Trade
9 hours ago

Capital-machinery import rebounding from slump

Overall import orders also see upswing on forex stability

Published :

Updated :

Capital-machinery import rebounds into positive trajectory from a slump, indicating some acceleration in the economy after months of sluggishness Bangladesh had witnessed following disruptions.

In sync with the upturn in import of capital machinery, the country sees a sharp growth in the overall import orders in recent times on the back of some pivots.

The import is spurred basically by a positive vibe on availability of foreign currencies, persisting stability in the exchange rate and the rollout of national budget after the monsoon, according to officials and money-market experts.

Businesses, however, think a bit different. They say the sluggishness in the economic activities still persists, hurting business expansion and employment badly.

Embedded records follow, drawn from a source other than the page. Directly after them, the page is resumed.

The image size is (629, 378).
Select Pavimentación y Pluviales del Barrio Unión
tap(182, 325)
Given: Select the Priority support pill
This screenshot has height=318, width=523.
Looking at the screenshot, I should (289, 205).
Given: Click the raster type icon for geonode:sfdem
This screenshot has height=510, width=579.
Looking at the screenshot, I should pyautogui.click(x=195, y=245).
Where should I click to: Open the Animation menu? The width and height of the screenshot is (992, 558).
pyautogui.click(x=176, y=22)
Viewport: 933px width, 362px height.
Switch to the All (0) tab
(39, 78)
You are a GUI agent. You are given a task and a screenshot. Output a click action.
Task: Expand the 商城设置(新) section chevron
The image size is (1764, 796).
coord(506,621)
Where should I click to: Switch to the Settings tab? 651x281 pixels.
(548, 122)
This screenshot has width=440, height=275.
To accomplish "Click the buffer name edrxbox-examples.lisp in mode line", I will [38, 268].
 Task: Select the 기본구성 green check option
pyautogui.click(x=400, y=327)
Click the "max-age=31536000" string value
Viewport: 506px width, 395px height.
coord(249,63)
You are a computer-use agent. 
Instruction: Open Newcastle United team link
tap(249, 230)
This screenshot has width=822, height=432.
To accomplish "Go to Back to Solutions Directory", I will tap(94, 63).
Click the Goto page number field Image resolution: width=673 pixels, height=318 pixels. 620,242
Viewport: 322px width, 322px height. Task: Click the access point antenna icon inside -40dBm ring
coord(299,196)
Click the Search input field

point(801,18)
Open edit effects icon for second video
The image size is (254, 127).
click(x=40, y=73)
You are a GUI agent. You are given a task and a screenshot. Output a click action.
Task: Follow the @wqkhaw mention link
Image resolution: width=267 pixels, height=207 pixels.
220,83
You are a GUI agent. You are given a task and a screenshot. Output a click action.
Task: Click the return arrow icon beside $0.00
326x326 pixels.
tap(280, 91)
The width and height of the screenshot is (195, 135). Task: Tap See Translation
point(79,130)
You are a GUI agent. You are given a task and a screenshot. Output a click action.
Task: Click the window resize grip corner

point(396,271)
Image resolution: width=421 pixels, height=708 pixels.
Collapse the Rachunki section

According to the data with Bangladesh Bank (BB), the import of capital machinery grew by 0.72 per cent in the first two months (July-August) of the current fiscal year (FY'26). Orders for the import of capital machinery amounted to US$264 million during July-August. But the value was recorded $262 million in the same period of time a year ago.

In fact, the capital-machinery import plummeted by 25.41 per cent in the FY'25 to $1745 million (1.745 billion) from FY'24 ($2340 million), according to the central bank data.

Executive director at the BB Dr Md Ezazul Islam has said the country sees a significant rise in import orders, in what is seen as an early indication of economic rebound after months of recession.

"The inflow of foreign currencies continues rising in recent months mainly because of significant growth in remittance. This upturn bolsters the country's foreign-exchange reserves," he told The Financial Express about the improvements in macroeconomic parameters.

Because of the steady rise in forex reserves, the central banker says, the commercial banks are not showing any reluctance to open LCs for the import of all goods on demand.

"It clearly indicates that the economic activities rebound slowly," says Dr Ezazul, who leads the monetary policy department of the banking regulator.

The BB data also showed that the opening of fresh LCs, generally known as import orders, increased over 13 per cent to US$6.22 billion in September from the August count of $5.38 billion.

The value of import orders was $6.03 billion in July and $4.14 billion in June of this year, according to the official data.

President of Bangladesh Chamber of Industries Anwar-ul Alam Chowdhury says the import of capital machinery normally ranges in- between $2.50 billion and $3.0 billion per year.

"Now, it drops to less than $1.0 billion. It means the industrial growth is not happening. Just industrial servicing is going on," the private-sector leader told the FE.

He also mentions that the private-sector-credit growth dropped to 6.35 per cent in August last--the lowest in the country's history. "The reality is industries are going out of business because of the prevailing anti-business climate."

Managing director and chief executive officer of Mutual Trust bank (MTB) PLC Syed Mahbubur Rahman says there is no problem regarding the availability of the US dollar in particular because of growing inflow of foreign currencies.

On the other hand, the taka-dollar exchange remains stable in recent months. "These factors have basically fuelled up the imports in very recent months. It may go up further after the upcoming general election," the seasoned banker says.

Chairman of Policy Exchange Bangladesh Dr M Masrur Reaz sees the economy activities accelerating slightly because of a bit of vibrancy in the construction sector as the national budget for FY'26 has started rolling out.

Simultaneously, he says, major portion of the FDI or foreign direct investment reinvested into the economy to expand their capacity, which might be reflected in the scenario.

"It's too early to say economic rebound because intermediate goods and exports took a dip in recent months. I think we need to wait couple of months more to see the trend," the economist says, on a cautious note.